Verso il riconoscimento della sindrome di Menière

10 Giugno 2019 Sanità

Ho portato il saluto e l’augurio di buon lavoro della Regione Emilia-Romagna al Convegno nazionale di AMMI Onlus, associazione che raccoglie le persone affette da Malattia di Menière e i loro familiari.

Questa sindrome ha come principali sintomi perdita dell’udito, acufeni, vertigini, capogiri e nausea, e si manifesta in attacchi transitori, che in una prima fase sono più brevi e sporadici, ma con il progredire della malattia diventano sempre più ravvicinati nel tempo e possono durare anche per giorni.

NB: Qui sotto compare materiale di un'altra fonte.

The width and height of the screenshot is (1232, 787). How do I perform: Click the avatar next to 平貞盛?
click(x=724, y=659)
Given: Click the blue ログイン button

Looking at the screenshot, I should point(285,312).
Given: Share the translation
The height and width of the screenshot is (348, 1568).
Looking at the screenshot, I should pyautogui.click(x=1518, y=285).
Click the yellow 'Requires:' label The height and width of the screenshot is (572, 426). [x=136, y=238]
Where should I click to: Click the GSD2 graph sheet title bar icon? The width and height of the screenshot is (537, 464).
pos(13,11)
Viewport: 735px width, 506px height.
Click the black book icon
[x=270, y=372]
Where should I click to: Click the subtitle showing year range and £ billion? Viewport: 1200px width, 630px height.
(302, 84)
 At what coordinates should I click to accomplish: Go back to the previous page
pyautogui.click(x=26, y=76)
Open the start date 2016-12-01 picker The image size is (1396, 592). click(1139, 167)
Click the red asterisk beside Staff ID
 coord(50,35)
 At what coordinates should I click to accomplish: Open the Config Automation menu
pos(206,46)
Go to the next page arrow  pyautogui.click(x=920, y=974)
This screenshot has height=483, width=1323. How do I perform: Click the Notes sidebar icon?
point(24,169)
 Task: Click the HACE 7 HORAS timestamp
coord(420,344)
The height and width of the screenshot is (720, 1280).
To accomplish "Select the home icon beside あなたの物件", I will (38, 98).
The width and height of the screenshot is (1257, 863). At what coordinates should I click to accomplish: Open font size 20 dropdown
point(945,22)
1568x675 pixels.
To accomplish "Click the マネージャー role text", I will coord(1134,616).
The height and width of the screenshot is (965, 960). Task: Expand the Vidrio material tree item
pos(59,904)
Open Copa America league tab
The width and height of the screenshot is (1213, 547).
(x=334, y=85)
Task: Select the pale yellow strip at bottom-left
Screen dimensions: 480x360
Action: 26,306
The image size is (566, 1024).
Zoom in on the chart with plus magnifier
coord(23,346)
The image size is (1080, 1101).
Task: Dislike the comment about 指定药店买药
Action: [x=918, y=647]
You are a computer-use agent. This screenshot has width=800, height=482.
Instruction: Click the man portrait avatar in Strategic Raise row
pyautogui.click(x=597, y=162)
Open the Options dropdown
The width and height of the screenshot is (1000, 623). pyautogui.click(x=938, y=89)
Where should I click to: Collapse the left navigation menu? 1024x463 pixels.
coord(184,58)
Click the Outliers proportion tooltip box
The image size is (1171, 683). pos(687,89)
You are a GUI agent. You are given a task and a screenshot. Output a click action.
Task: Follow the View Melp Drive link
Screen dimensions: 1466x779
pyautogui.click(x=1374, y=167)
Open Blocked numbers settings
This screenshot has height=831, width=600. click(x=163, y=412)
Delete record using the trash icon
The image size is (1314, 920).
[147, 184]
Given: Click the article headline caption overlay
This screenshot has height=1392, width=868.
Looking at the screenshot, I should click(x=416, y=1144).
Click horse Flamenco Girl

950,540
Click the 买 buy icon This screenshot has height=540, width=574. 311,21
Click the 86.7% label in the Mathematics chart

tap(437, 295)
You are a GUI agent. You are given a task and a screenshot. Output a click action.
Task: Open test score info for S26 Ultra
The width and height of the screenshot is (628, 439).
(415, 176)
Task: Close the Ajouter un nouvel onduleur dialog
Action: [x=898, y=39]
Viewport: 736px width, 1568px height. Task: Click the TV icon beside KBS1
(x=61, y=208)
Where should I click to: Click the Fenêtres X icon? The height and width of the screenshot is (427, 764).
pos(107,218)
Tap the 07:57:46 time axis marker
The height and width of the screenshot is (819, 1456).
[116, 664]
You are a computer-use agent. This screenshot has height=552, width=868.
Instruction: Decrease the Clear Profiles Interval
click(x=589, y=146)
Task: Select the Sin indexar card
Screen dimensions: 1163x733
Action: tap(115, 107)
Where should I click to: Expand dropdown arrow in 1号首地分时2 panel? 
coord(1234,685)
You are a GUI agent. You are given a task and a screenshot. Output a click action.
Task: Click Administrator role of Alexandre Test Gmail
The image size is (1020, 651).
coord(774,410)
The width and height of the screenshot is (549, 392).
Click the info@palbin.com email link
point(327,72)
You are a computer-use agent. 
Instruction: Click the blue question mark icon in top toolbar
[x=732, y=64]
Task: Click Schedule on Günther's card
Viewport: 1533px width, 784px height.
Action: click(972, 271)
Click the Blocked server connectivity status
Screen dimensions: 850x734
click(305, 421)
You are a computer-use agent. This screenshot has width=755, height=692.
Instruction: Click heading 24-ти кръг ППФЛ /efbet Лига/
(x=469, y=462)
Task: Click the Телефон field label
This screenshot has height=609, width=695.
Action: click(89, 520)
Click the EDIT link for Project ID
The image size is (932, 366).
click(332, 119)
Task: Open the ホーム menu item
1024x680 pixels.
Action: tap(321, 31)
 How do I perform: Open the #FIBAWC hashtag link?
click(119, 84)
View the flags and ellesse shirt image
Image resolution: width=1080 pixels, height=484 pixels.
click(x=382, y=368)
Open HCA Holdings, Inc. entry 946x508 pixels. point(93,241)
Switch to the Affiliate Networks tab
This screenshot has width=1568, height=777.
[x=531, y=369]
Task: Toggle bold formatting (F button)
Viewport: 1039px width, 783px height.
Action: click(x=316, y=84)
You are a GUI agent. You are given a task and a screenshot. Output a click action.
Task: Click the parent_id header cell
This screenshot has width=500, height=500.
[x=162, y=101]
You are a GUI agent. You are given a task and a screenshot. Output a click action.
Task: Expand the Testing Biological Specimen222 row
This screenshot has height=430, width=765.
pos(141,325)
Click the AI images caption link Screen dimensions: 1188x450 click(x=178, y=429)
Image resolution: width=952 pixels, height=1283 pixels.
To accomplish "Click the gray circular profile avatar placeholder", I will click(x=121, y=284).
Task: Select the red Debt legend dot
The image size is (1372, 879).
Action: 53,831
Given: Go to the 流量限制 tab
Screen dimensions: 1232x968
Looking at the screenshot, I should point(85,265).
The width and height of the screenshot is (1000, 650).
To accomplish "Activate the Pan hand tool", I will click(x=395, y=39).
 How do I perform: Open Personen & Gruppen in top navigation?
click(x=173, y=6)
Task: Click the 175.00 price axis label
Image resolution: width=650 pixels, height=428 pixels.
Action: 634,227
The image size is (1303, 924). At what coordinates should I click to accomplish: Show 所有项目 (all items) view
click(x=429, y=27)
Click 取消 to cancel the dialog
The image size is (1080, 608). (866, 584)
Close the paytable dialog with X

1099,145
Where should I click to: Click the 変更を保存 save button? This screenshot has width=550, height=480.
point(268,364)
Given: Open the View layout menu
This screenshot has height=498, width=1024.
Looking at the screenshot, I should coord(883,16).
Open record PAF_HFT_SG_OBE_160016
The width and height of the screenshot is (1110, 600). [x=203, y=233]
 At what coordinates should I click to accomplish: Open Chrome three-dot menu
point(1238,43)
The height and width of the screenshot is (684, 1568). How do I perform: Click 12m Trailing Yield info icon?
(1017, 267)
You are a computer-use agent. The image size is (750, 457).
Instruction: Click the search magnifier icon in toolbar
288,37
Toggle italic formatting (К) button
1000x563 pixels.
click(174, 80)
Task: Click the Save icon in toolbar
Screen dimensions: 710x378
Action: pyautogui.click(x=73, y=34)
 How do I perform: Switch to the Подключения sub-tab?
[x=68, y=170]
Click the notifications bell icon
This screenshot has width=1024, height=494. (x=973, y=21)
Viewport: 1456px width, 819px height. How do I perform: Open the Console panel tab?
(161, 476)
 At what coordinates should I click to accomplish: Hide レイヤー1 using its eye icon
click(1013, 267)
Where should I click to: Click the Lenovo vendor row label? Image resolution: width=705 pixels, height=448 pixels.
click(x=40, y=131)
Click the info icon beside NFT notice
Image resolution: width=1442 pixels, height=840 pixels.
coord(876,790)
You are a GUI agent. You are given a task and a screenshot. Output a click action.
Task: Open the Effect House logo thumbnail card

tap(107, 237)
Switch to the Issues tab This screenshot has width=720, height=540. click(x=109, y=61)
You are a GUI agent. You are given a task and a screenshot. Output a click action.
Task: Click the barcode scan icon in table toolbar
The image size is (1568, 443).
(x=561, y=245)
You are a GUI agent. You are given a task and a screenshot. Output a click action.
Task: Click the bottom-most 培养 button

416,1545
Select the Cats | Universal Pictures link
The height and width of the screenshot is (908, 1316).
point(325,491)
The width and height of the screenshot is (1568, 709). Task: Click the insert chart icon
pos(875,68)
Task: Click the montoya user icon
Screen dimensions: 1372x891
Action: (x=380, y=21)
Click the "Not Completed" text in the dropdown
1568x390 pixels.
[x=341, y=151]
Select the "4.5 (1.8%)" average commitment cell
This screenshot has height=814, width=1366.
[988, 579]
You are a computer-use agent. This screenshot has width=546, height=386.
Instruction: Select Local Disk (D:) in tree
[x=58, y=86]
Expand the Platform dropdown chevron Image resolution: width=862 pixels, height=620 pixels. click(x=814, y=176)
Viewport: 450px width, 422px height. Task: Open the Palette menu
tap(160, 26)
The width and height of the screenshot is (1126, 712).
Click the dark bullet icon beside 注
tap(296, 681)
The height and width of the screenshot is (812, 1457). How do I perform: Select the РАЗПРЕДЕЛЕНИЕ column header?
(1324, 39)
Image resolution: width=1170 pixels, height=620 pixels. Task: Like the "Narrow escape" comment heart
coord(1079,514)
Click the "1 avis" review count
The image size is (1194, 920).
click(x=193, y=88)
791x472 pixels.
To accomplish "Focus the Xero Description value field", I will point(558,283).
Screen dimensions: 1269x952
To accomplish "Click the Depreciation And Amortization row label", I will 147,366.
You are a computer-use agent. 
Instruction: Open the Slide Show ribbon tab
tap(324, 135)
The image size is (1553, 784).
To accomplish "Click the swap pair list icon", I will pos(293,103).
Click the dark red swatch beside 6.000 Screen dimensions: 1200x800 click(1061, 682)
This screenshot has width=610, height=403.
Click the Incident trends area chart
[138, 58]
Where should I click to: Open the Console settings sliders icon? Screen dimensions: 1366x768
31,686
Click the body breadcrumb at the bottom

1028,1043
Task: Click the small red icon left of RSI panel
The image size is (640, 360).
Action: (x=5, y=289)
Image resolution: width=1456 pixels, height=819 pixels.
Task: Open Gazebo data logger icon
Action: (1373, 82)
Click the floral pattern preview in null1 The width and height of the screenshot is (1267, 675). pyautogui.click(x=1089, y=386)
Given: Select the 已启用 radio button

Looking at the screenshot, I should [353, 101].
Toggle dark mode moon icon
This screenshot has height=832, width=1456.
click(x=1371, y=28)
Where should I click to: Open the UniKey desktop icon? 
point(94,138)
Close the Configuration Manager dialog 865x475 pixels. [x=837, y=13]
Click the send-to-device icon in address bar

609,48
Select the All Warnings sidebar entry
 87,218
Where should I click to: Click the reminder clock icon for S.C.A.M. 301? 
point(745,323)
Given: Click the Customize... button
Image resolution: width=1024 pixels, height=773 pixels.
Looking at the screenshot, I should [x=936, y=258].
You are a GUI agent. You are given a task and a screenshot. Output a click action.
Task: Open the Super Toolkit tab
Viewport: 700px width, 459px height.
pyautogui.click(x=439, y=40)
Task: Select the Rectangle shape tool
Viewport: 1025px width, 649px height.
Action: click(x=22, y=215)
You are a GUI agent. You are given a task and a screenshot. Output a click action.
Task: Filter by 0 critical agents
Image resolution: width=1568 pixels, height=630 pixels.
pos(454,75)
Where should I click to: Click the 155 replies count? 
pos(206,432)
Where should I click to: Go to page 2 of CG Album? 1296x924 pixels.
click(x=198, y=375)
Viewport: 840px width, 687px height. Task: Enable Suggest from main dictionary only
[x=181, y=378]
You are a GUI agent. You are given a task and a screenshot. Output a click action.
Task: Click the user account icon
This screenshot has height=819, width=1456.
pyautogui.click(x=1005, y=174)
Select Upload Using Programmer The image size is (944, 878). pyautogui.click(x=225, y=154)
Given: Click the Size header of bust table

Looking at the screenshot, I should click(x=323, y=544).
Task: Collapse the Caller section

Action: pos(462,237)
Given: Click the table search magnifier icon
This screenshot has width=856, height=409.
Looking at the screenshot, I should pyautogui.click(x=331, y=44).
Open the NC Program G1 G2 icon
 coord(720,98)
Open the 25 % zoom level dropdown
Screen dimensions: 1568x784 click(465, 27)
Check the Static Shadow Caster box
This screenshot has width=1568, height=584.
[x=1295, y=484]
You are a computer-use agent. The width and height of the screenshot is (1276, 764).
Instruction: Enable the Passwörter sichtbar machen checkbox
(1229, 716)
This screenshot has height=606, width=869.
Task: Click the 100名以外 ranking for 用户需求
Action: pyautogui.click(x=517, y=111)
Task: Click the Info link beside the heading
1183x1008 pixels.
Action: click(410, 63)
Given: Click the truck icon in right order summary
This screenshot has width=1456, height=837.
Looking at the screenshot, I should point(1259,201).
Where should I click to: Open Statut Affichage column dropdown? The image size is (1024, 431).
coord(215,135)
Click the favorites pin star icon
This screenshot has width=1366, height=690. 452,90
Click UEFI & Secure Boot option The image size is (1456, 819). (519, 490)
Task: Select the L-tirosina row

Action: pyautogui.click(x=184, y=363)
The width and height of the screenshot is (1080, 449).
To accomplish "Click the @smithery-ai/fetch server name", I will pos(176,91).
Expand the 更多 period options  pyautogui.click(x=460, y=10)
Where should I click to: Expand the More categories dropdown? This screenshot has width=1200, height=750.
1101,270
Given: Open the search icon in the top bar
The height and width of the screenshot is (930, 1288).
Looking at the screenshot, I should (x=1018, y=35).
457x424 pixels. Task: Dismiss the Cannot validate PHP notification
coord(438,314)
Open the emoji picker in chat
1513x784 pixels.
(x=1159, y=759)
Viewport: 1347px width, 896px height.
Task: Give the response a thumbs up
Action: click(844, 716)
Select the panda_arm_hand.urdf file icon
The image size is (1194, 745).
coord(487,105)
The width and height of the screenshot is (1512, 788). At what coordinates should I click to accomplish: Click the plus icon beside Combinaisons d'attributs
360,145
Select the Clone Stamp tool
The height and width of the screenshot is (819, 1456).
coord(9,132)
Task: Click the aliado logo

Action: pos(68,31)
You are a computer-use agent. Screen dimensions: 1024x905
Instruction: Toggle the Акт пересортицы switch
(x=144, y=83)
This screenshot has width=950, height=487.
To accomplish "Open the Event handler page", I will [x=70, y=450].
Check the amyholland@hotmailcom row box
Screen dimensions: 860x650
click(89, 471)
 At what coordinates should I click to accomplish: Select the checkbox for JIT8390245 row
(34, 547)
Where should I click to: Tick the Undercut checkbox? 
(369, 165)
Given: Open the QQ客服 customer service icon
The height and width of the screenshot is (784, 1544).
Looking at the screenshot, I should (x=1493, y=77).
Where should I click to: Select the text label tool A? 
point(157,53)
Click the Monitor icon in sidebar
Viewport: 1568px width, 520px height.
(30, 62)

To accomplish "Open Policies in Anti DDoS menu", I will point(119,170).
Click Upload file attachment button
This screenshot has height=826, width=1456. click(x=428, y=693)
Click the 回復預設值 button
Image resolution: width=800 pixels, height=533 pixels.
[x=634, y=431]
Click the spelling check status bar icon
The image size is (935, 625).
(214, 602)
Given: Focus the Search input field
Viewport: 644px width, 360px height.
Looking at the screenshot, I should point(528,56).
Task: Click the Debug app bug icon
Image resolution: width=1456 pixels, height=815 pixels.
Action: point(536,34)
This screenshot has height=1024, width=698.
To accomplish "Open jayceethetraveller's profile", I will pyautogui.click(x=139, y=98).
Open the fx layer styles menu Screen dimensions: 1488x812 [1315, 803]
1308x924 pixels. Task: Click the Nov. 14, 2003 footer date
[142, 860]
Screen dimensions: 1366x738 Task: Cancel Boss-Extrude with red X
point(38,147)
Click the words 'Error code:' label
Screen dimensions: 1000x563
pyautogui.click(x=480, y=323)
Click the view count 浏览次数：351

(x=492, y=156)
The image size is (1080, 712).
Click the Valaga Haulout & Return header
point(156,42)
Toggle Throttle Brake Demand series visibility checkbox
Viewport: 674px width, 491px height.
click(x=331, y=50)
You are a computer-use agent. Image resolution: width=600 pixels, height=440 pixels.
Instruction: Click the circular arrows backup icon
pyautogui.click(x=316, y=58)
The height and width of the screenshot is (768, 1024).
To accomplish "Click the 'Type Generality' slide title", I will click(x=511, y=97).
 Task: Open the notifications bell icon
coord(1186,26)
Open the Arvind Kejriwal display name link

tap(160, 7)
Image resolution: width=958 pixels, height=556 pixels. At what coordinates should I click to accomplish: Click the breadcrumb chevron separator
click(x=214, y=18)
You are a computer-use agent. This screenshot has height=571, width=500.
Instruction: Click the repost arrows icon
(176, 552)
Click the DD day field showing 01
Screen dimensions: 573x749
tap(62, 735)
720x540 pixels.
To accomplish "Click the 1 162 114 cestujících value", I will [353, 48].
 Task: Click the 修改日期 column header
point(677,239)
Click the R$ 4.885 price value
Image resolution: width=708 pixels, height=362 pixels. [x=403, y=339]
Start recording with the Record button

Mi ha affascinato in particolare la descrizione del sistema vestibolare: un meccanismo perfetto, ed al tempo stesso delicato. I recettori vestibolari, sensibili ai movimenti del capo e dello sguardo, avviano riflessi che orientano il corpo nella postura e nell’equilibrio nello spazio. È proprio quando si perde tale bilanciamento di riflessi che si producono alterazioni con effetti che possono essere devastanti per chi precipita in queste crisi, fino alla perdita di equilibrio ed allo svenimento improvviso.

Naturalmente le ripercussioni sulla vita di questi pazienti sono notevoli, compresa la sofferenza psicologica che deriva dalla condizione di sapere di poter precipitare da un momento all’altro in una crisi: oltre a travolgerli fisicamente, ciò arriva a condizionarne fortemente l’umore. Purtroppo, ad oggi non esiste una terapia specifica, ma si agisce per attenuare o prevenire i sintomi.

La Regione può fare la sua parte fornendo assistenza a tutti i pazienti e risulta quindi importante la relazione tra professionisti, istituzioni e associazioni di pazienti, al fine di facilitare la messa in rete di conoscenze ed esperienze. A livello nazionale, l’Associazione AMMI sta conducendo una battaglia affinché la malattia di Menière venga riconosciuta come “cronica invalidante” e possa essere inclusa nei LEA (Livelli essenziali di assistenza).